Quando la guerra dei Sei Giorni ebbe inizio nel giugno 1967, il giovane sovrano della Giordania, Re Hussein, fu persuaso dal presidente Nasser ad unirsi all’attacco contro Israele. Gli israeliani, che erano riusciti ad intercettare la conversazione telefonica tra i due leader arabi, avvisarono il sovrano di non intromettersi nel conflitto. Anche se l’artiglieria giordana aveva effettuato un intenso bombardamento su Gerusalemme Ovest, le autorità israeliane promisero che non avrebbero risposto al fuoco se l’attacco fosse cessato e se la Giordania fosse rimasta neutrale. Re Hussein respinse la proposta e il bombardamento proseguì. Tra i numerosi edifici colpiti vi era anche la stessa Knesset, il parlamento israeliano: i suoi membri tuttavia continuarono il loro lavoro in un altro edificio più sicuro.
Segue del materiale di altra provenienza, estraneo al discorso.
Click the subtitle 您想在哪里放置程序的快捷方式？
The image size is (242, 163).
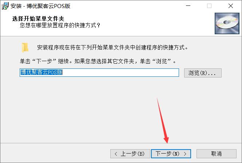point(60,25)
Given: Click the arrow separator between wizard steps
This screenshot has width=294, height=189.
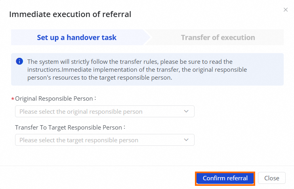Looking at the screenshot, I should (x=147, y=38).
Nel primo pomeriggio della guerra, le truppe dell’IDF occuparono quella che in precedenza era la Casa del Governo Britannico, affacciata su Gerusalemme Est da sud, e superarono le posizioni fortificate giordane attraverso quel passaggio. Uzi Narkiss, il generale che dirigeva il Commando Centrale, ordinò che la bandiera israeliana venisse issata sopra la Casa del Governo. Quella stessa notte il Rabbino Capo dell’esercito, il generale Shlomo Goren disse a Narkiss: “I tuoi uomini stanno facendo la storia. Ciò che sta accadendo sul fronte del Sinai è nulla in confronto a questo”. Narkiss disse a Goren di “preparare la sua tromba” – alludendo allo Shofàr, tipico corno ebraico – per celebrare la vittoria.
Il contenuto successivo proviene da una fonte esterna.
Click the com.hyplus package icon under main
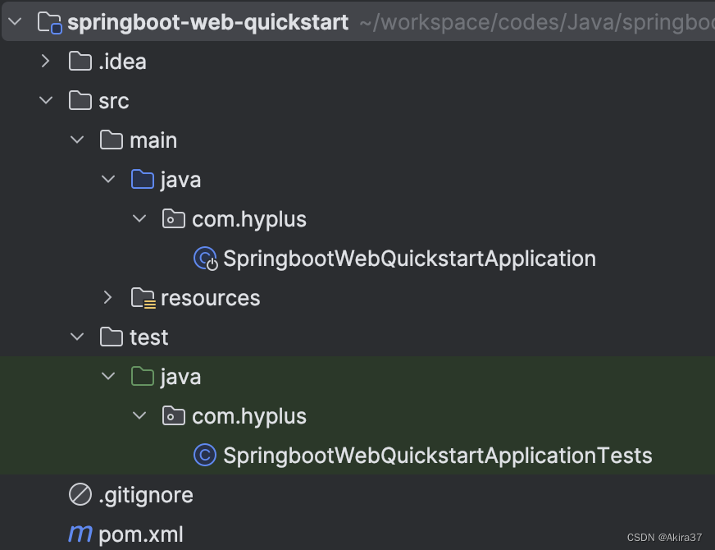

Determinate a non danneggiare la Città Vecchia, le forze israeliane provarono a circondare Gerusalemme Est dal nord. Fu uno scontro durissimo, combattuto su quella che oggi viene chiamata la Collina delle Munizioni (Tachmòshet). La mattina del 7 giugno fu presa la decisione di entrare nella Città Vecchia e di avanzare verso il Muro Occidentale. Il passaggio scelto per l’ingresso fu la Porta dei Leoni – conosciuta dai cristiani come Porta di Santo Stefano – situata nella parte orientale della città.
Nel raggiungere l’ingresso furono conquistati il Monte degli Ulivi e la Valle Kidron che si trovava sulla strada per raggiungere la Porta dei Leoni. Inoltre tornarono sotto il controllo israeliano l’Università Ebraica e l’Hadassah Hospital. Nel tardo pomeriggio del 7 giugno le forze dell’IDF penetrarono nella Città vecchia. In una sola ora raggiunsero il Muro Occidentale. Il Generale Rabin, capo di Stato Maggiore, accorse a Gerusalemme da Tel Aviv. Quando raggiunse il Muro qualche tempo dopo scrisse: “Ero senza fiato. Sembrava che tutte le lacrime accumulate in secoli stessero cercando di uscire da tutta quella gente che stava affollando quel vicolo stretto”.
Gerusalemme fu riunificata sotto il controllo israeliano. Il Quartiere ebraico della Città Vecchia doveva essere ricostruito e i quartieri arabi cristiani e musulmani dovevano essere rimes si a nuovo a causa della trascuratezza della Giordania nell’amministrare quelle zone. Ma al momento della celebrazione, quando il rabbino Goren iniziò a suonare lo Shofar, gli israeliani sentivano che il loro Stato era, finalmente, completo.